### Instruction
Rewrite the records from the line containing "Where should I click to: Select the middle" up to and including the last line of the records, keeping the requests as they are. Shift every answer coordinate by adding 53 to each of its numbers.

** Start **

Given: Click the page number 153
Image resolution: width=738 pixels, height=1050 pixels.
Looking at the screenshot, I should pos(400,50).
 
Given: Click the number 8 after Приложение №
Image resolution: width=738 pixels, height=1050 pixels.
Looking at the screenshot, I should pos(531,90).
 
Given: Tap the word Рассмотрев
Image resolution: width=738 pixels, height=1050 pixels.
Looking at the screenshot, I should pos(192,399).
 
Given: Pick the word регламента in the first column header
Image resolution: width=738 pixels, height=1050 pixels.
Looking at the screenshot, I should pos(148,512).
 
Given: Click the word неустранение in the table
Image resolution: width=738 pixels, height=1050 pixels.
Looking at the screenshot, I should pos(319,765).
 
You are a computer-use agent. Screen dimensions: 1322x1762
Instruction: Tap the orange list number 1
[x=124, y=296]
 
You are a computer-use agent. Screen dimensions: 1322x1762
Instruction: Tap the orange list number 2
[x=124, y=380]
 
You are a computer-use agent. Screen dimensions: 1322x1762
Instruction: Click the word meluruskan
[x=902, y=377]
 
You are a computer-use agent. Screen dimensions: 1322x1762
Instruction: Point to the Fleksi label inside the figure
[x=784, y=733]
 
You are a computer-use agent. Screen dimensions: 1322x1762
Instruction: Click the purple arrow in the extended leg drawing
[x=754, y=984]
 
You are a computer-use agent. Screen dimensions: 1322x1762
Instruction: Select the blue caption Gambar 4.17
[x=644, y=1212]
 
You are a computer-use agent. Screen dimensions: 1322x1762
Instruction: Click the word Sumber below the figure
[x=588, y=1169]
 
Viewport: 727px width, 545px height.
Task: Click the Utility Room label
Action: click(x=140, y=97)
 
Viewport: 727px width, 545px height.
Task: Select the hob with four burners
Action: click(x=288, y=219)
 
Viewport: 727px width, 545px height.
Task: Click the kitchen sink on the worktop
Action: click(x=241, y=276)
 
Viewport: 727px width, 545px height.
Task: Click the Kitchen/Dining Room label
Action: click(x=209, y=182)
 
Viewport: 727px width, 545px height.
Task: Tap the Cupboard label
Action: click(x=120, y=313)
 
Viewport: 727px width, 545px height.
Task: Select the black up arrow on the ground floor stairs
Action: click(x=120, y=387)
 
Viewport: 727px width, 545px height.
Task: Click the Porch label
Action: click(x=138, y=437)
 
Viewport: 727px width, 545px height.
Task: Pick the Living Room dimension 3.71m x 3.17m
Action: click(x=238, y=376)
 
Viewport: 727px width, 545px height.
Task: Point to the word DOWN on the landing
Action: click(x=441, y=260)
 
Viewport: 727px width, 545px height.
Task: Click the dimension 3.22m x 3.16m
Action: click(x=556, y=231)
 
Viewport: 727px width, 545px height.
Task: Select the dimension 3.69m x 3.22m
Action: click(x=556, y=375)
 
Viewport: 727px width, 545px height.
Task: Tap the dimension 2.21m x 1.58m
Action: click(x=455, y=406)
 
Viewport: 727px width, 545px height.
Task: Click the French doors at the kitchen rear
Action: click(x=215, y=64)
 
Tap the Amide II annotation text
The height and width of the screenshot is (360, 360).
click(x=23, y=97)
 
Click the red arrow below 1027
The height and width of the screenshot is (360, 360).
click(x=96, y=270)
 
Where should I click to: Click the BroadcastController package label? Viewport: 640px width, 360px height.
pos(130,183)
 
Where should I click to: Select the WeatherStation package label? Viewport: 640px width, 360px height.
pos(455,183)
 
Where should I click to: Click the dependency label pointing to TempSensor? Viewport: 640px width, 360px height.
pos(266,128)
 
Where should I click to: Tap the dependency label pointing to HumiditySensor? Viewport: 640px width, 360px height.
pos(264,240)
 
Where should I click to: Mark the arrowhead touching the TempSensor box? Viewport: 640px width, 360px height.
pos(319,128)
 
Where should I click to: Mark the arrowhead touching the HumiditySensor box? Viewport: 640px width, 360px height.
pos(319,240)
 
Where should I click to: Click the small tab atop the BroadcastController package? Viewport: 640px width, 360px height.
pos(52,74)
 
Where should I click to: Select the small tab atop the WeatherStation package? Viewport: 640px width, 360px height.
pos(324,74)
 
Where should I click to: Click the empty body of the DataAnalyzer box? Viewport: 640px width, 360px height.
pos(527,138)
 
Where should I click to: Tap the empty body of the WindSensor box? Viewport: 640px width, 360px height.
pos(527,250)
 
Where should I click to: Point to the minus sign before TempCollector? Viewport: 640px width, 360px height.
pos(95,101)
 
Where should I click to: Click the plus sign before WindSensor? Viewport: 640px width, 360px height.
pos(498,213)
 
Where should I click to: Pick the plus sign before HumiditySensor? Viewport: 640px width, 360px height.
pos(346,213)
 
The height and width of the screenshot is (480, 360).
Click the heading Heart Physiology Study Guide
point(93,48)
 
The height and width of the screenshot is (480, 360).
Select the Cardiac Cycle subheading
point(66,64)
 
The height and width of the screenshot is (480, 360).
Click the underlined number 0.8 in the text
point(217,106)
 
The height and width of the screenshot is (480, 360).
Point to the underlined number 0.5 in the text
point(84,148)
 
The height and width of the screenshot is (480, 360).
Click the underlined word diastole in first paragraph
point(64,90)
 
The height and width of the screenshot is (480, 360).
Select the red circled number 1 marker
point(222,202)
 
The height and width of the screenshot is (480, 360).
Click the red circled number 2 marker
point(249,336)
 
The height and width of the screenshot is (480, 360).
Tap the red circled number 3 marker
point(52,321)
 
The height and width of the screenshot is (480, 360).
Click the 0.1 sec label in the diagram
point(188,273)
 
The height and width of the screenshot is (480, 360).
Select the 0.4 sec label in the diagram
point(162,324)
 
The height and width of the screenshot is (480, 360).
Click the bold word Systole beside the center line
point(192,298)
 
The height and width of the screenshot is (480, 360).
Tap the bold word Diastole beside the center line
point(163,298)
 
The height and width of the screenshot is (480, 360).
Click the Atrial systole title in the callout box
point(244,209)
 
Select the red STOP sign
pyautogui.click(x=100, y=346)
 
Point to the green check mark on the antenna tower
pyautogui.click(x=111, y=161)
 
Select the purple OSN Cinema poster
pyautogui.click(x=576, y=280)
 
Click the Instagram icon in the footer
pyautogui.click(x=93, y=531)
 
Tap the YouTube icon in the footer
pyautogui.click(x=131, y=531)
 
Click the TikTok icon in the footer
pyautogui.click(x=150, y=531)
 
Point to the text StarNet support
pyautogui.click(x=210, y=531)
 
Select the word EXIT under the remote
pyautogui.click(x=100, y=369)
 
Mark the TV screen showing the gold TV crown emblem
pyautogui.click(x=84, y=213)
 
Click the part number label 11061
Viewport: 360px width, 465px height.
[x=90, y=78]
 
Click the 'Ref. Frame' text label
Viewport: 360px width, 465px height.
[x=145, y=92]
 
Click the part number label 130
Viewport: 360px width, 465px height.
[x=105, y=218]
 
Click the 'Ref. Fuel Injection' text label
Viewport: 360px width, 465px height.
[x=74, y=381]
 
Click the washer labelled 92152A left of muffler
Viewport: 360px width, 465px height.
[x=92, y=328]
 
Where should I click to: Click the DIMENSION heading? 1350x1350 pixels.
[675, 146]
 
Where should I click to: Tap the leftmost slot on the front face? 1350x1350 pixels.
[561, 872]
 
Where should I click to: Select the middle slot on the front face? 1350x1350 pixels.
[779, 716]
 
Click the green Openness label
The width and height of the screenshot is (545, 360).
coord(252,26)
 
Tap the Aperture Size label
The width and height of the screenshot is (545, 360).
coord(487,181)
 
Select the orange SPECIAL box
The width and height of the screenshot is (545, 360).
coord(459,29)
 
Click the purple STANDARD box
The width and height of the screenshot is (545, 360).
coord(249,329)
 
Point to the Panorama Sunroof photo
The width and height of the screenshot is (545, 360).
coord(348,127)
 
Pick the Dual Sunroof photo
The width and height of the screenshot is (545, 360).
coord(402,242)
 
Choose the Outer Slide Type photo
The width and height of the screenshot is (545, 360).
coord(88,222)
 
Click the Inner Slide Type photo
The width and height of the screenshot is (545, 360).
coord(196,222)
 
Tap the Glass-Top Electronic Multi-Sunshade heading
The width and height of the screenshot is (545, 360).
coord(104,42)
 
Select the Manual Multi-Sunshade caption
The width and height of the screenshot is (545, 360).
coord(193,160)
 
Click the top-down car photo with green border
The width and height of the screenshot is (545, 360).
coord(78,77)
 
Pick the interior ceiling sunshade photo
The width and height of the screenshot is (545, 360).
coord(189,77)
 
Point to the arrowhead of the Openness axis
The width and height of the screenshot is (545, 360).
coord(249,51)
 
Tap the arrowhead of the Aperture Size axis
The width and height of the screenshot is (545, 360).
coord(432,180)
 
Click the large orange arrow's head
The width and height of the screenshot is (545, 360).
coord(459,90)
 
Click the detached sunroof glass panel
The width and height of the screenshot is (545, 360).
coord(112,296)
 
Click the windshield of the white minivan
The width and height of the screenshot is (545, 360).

** End **

### Reply
Where should I click to: Select the middle slot on the front face? 1350x1350 pixels.
[832, 769]
 
Click the green Openness label
The width and height of the screenshot is (545, 360).
coord(305,79)
 
Tap the Aperture Size label
The width and height of the screenshot is (545, 360).
coord(540,234)
 
Select the orange SPECIAL box
The width and height of the screenshot is (545, 360).
coord(512,82)
 
Click the purple STANDARD box
The width and height of the screenshot is (545, 360).
coord(302,382)
 
Point to the Panorama Sunroof photo
The width and height of the screenshot is (545, 360).
coord(401,180)
 
Pick the Dual Sunroof photo
The width and height of the screenshot is (545, 360).
coord(455,295)
 
Choose the Outer Slide Type photo
The width and height of the screenshot is (545, 360).
coord(141,275)
 
Click the Inner Slide Type photo
The width and height of the screenshot is (545, 360).
coord(249,275)
 
Tap the Glass-Top Electronic Multi-Sunshade heading
The width and height of the screenshot is (545, 360).
coord(157,95)
 
Select the Manual Multi-Sunshade caption
The width and height of the screenshot is (545, 360).
coord(246,213)
 
Click the top-down car photo with green border
The width and height of the screenshot is (545, 360).
coord(131,130)
 
Pick the interior ceiling sunshade photo
The width and height of the screenshot is (545, 360).
coord(242,130)
 
Point to the arrowhead of the Openness axis
The width and height of the screenshot is (545, 360).
coord(302,104)
 
Tap the arrowhead of the Aperture Size axis
The width and height of the screenshot is (545, 360).
coord(485,233)
 
Click the large orange arrow's head
The width and height of the screenshot is (545, 360).
coord(512,143)
 
Click the detached sunroof glass panel
The width and height of the screenshot is (545, 360).
coord(165,349)
 
Click the windshield of the white minivan
The width and height of the screenshot is (545, 360).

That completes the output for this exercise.